- **What you have to do**
Return only the lines running from the one that contains "Where should I click to: Open" through the end of the entries, exactly, both ends included. Omit pictures.

- **Data extract**
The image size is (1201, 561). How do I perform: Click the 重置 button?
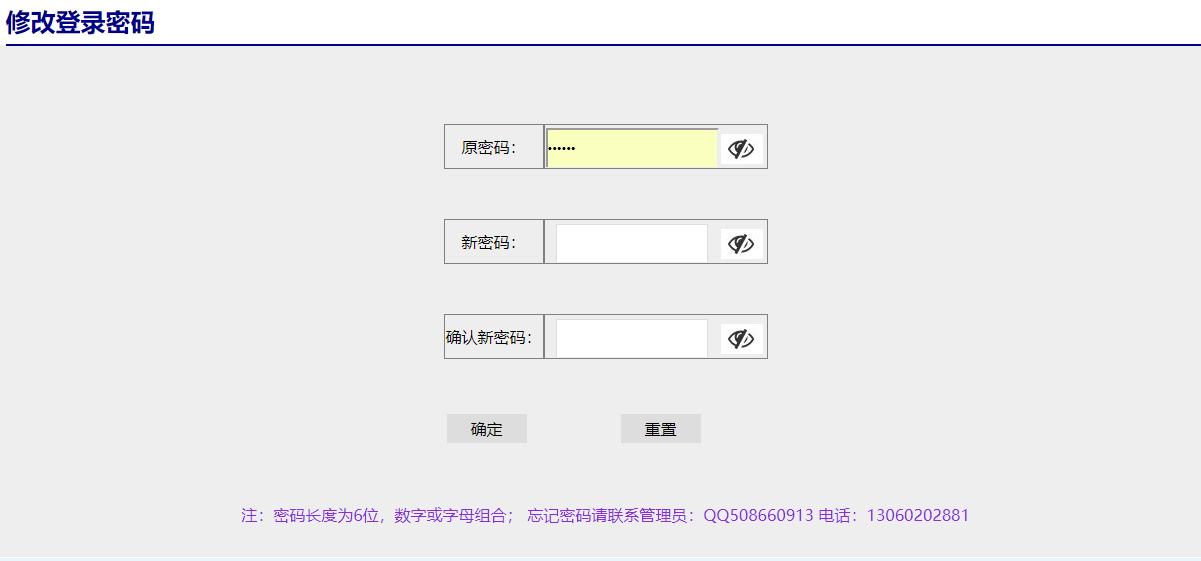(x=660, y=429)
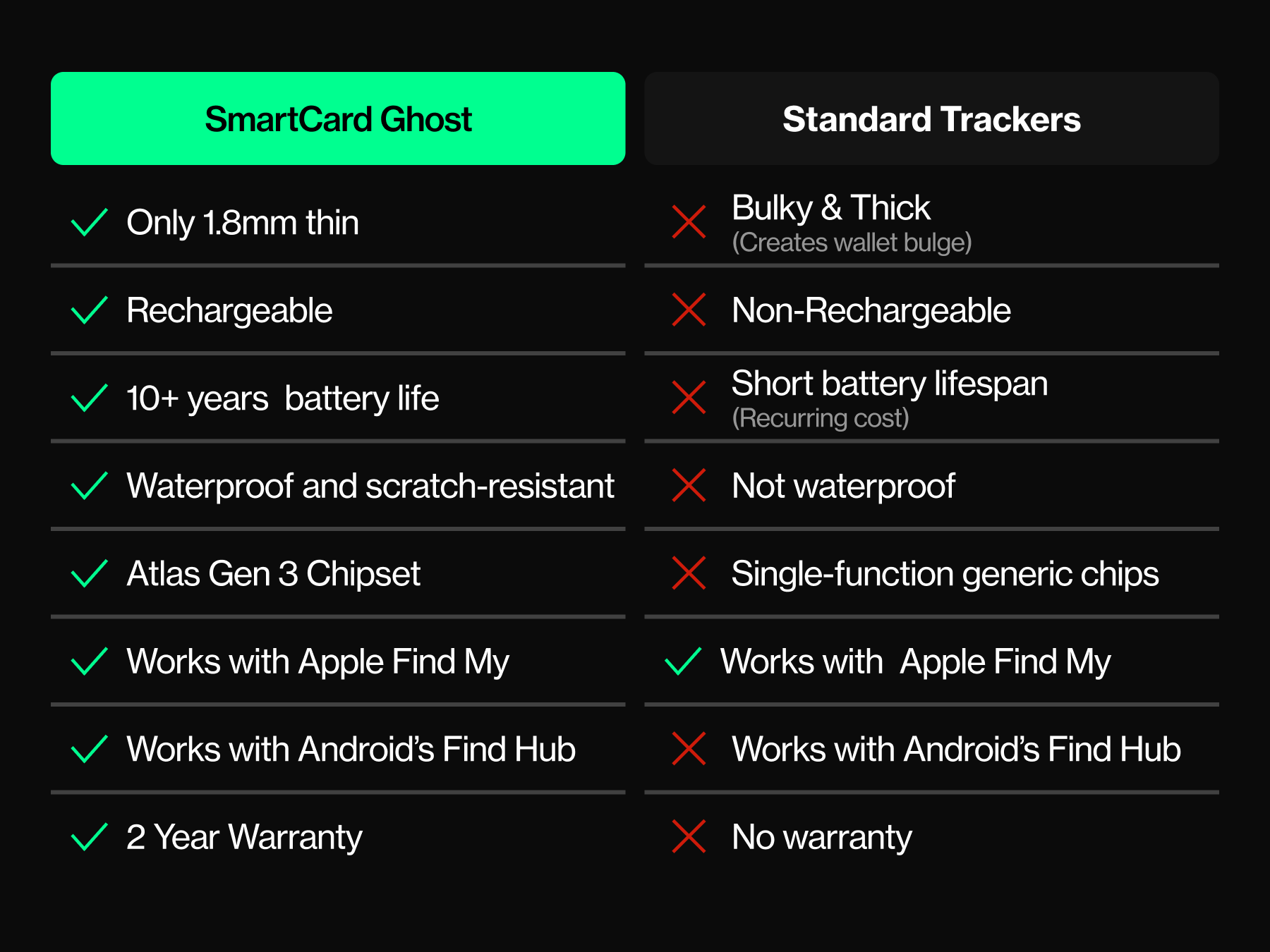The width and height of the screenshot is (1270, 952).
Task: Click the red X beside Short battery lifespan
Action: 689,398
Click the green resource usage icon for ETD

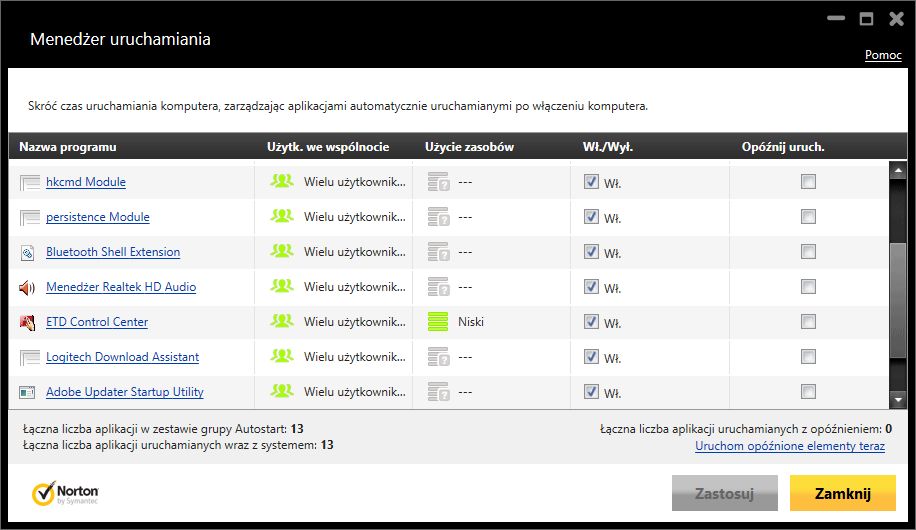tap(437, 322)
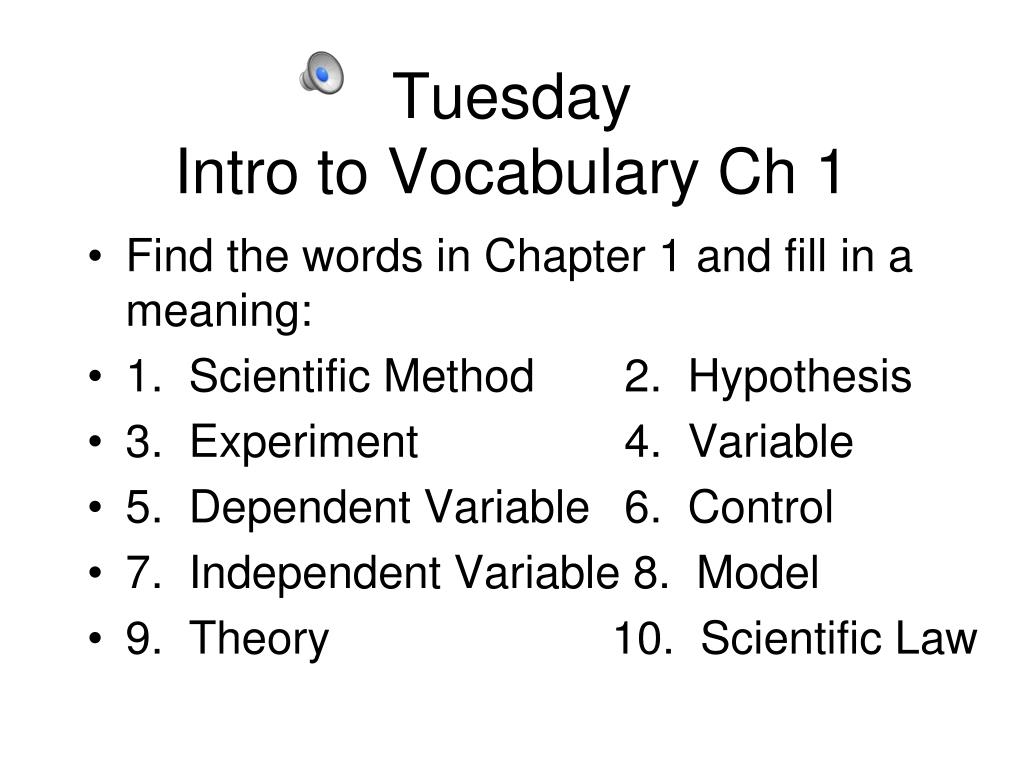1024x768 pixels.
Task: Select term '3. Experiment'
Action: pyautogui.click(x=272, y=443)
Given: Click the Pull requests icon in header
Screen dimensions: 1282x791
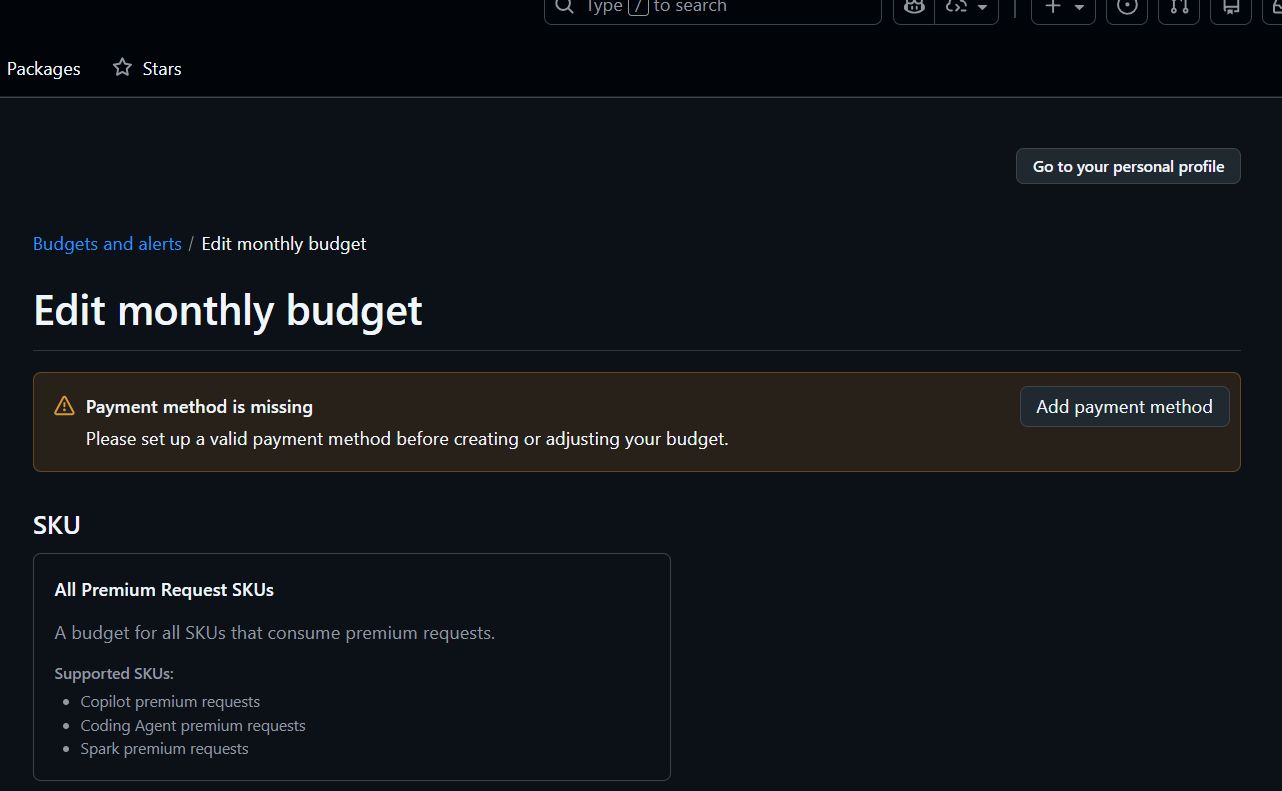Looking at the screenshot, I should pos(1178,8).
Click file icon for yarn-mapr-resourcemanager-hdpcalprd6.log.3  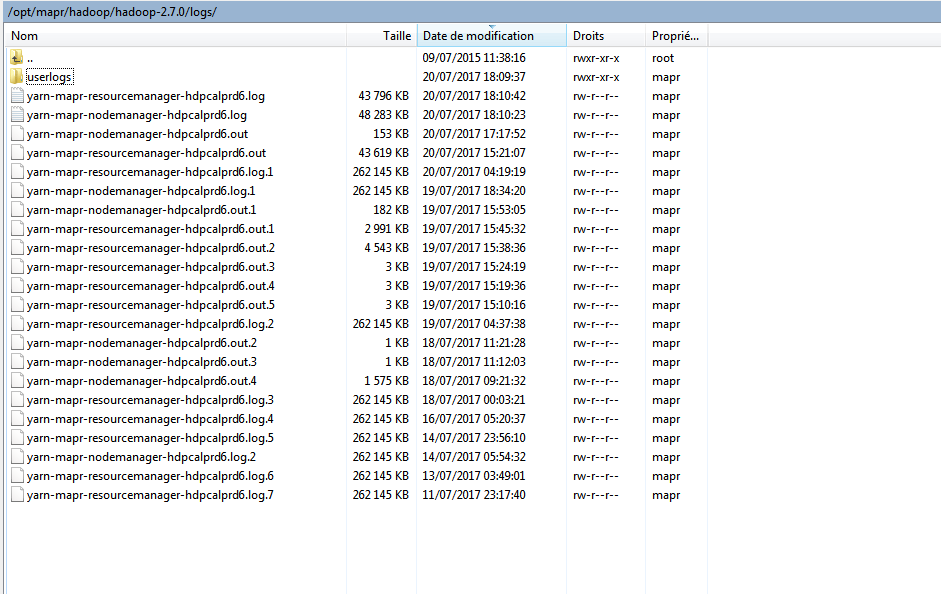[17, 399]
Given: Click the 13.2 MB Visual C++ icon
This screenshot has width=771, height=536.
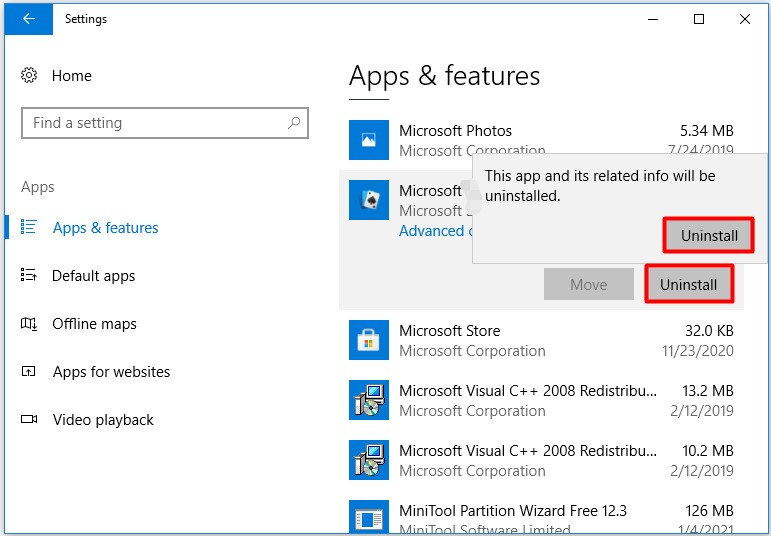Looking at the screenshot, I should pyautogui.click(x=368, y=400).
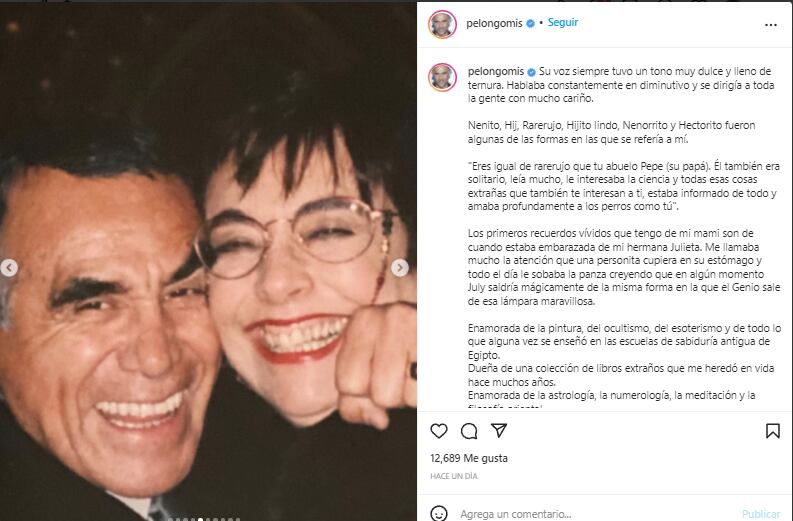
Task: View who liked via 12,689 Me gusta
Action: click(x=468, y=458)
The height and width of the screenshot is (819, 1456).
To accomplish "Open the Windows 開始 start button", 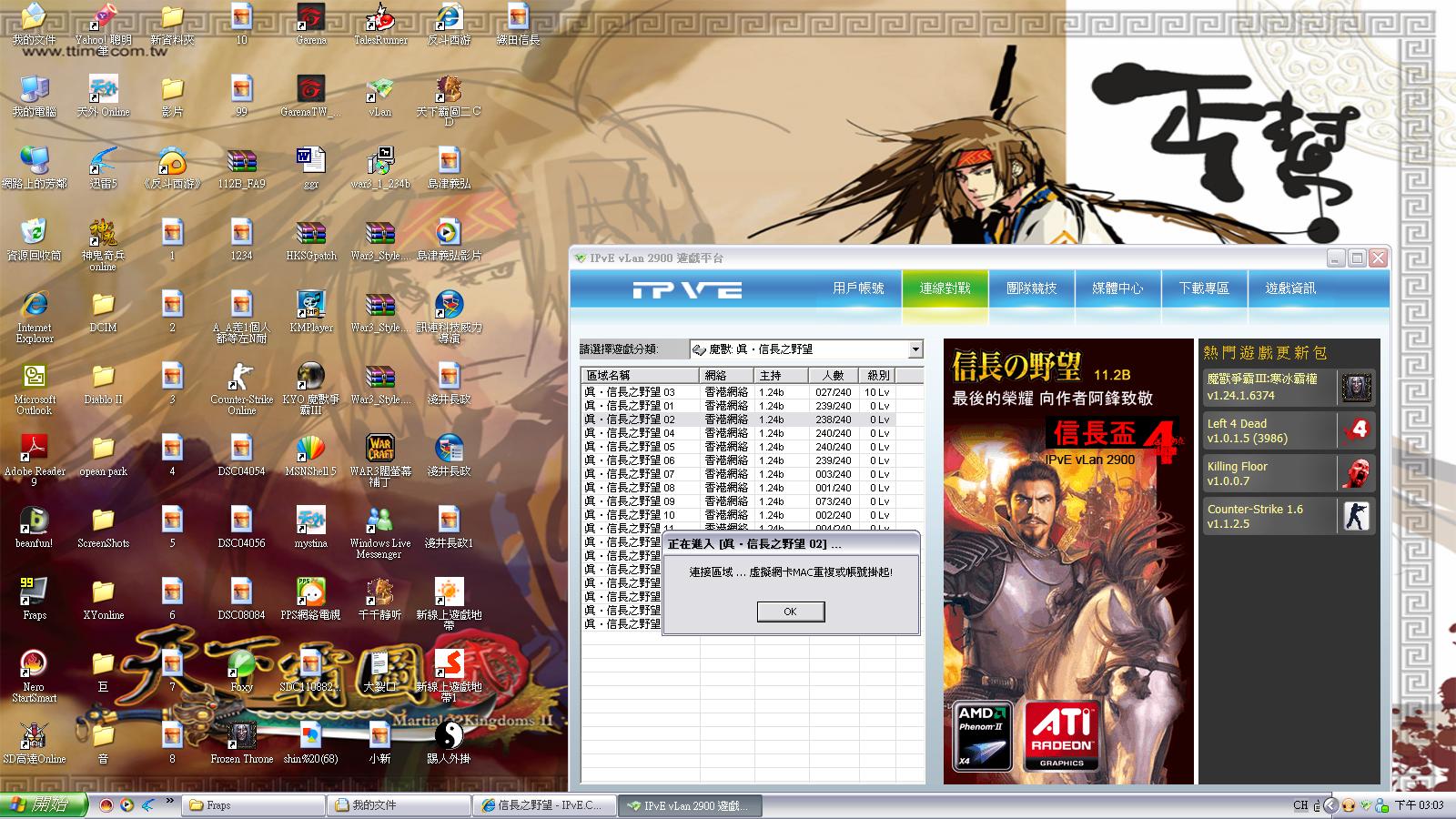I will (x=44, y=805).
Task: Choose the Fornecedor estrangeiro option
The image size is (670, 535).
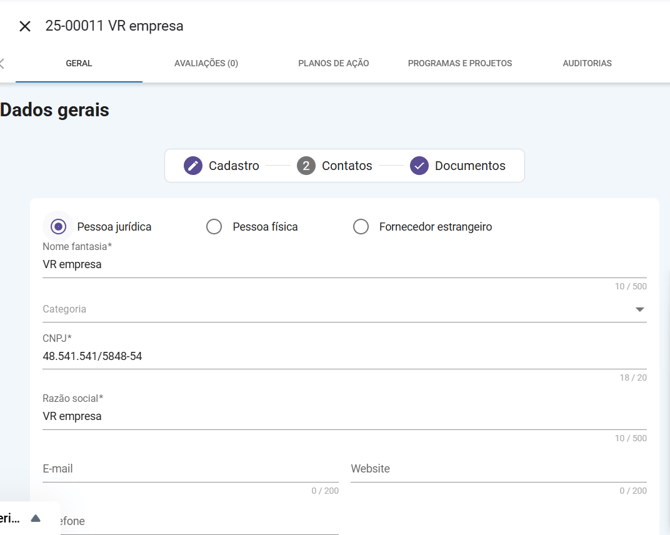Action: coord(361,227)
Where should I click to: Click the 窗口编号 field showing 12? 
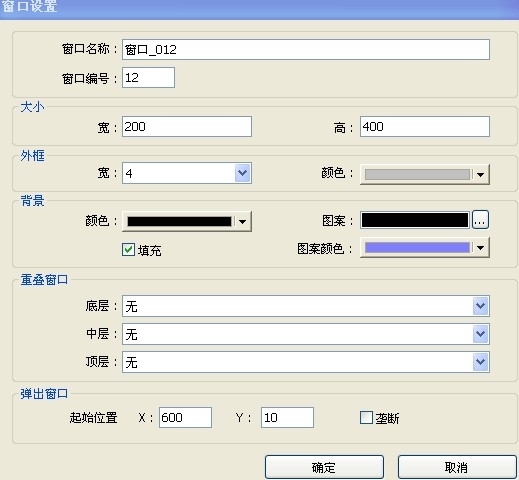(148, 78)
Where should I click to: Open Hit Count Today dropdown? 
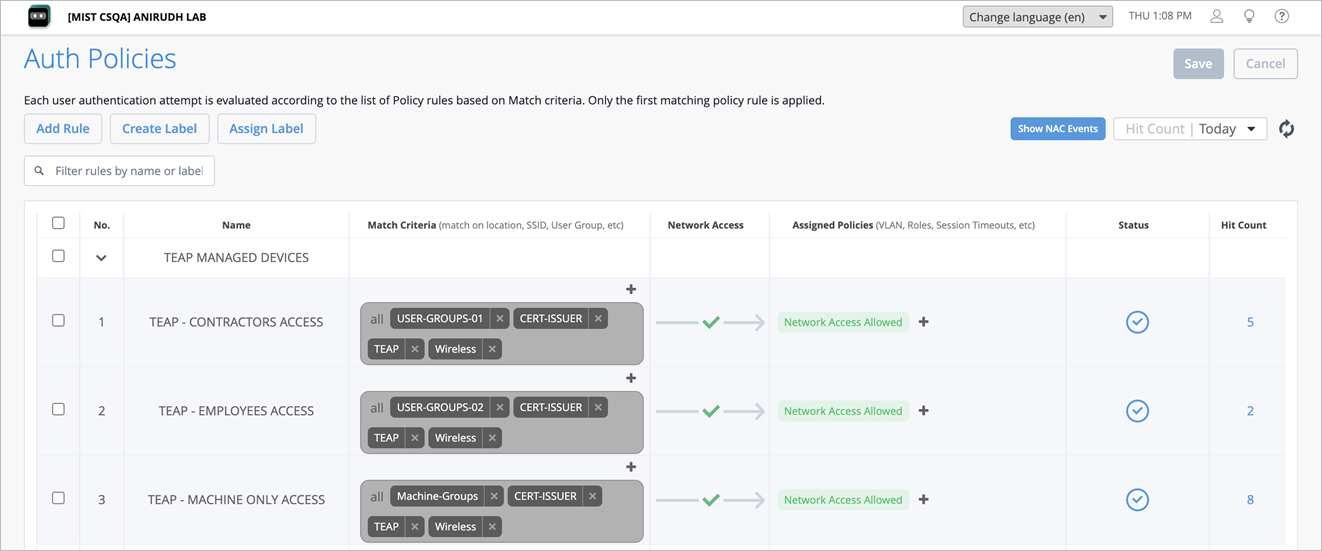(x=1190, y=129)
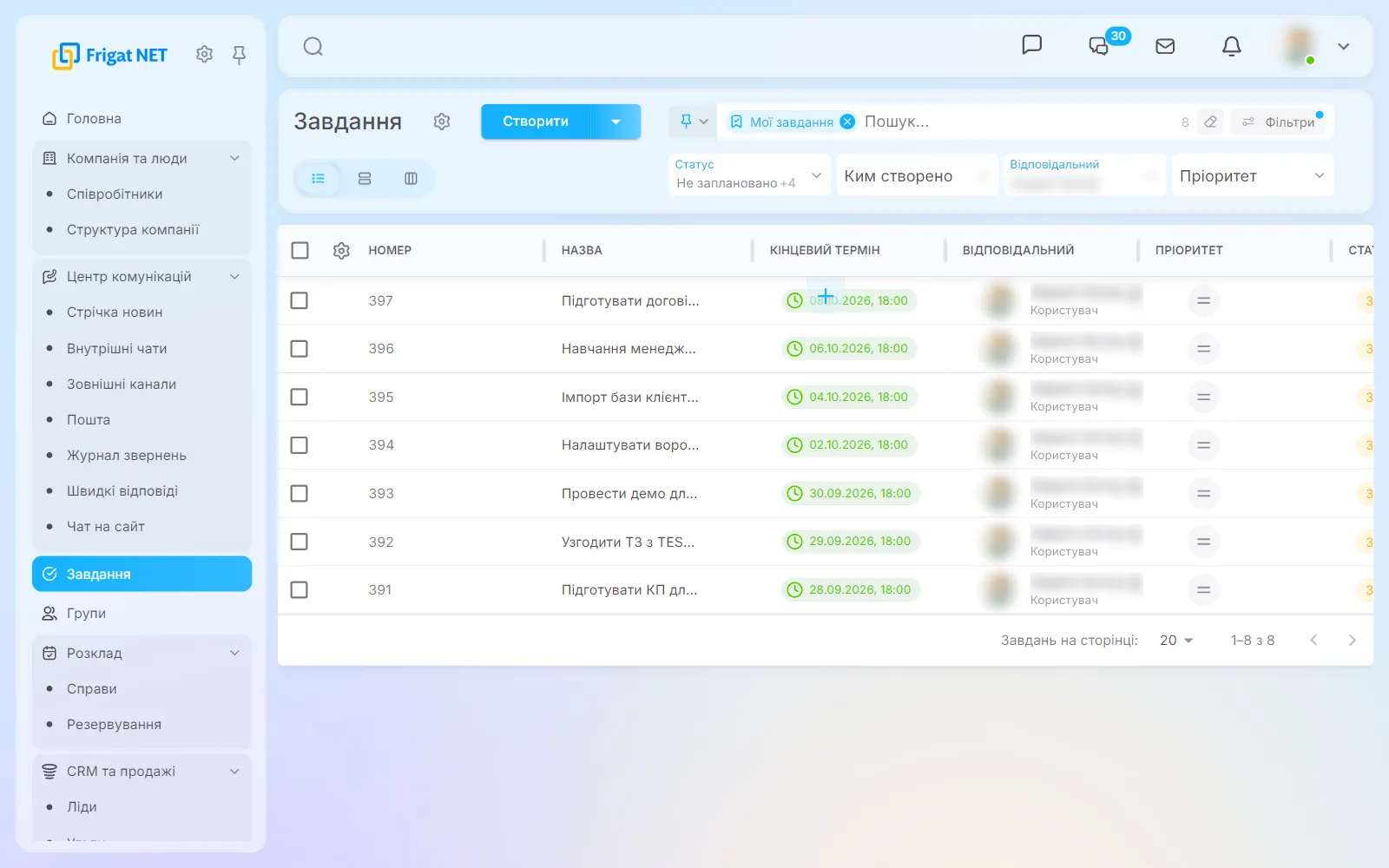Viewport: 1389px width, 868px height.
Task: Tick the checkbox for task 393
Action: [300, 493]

- **Output for this task**
Where should I click to: Open Hit Count Today dropdown? 
(x=1190, y=129)
Viewport: 1389px width, 868px height.
Task: Tick the checkbox for task 393
Action: [300, 493]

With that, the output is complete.